Premium
An Integrative Segmentation Method for Detecting Germline Copy Number Variations in SNP Arrays
Author(s) -
Shi Jianxin,
Li Peng
Publication year - 2012
Publication title -
genetic epidemiology
Language(s) - English
Resource type - Journals
SCImago Journal Rank - 1.301
H-Index - 98
eISSN - 1098-2272
pISSN - 0741-0395
DOI - 10.1002/gepi.21631
Subject(s) - international hapmap project , copy number variation , hidden markov model , biology , single nucleotide polymorphism , genetics , genotyping , computational biology , structural variation , 1000 genomes project , segmentation , snp genotyping , snp , genome , computer science , artificial intelligence , gene , genotype
Germline copy number variations (CNVs) are a major source of genetic variation in humans. In large‐scale studies of complex diseases, CNVs are usually detected from data generated by single nucleotide polymorphism (SNP) genotyping arrays.
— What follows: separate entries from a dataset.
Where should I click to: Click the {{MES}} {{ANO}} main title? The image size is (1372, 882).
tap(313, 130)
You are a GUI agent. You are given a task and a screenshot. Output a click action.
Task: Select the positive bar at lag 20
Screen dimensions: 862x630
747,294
In this paper, we develop an integrative segmentation method, SegCNV, for detecting CNVs integrating both log R ratio (LRR) and B allele frequency (BAF). Based on simulation studies, SegCNV had modestly better power to detect deletions and substantially better power to detect duplications compared with circular binary segmentation (CBS) that relies purely on LRRs; and it had better power to detect deletions and a comparable performance to detect duplications compared with PennCNV and QuantiSNP. In two Hapmap subjects with deep sequence data available as a gold standard, SegCNV detected more true short deletions than PennCNV and QuantiSNP. For 21 short duplications validated experimentally in the AGRE dataset, SegCNV, QuantiSNP, and PennCNV detected all of them while CBS detected only three. SegCNV is much faster than the HMM‐based (where HMM is hidden Markov model) methods, taking only several seconds to analyze genome‐wide data for one subject. Genet. Epidemiol. 36:373–383, 2012. © 2012 Wiley Periodicals, Inc.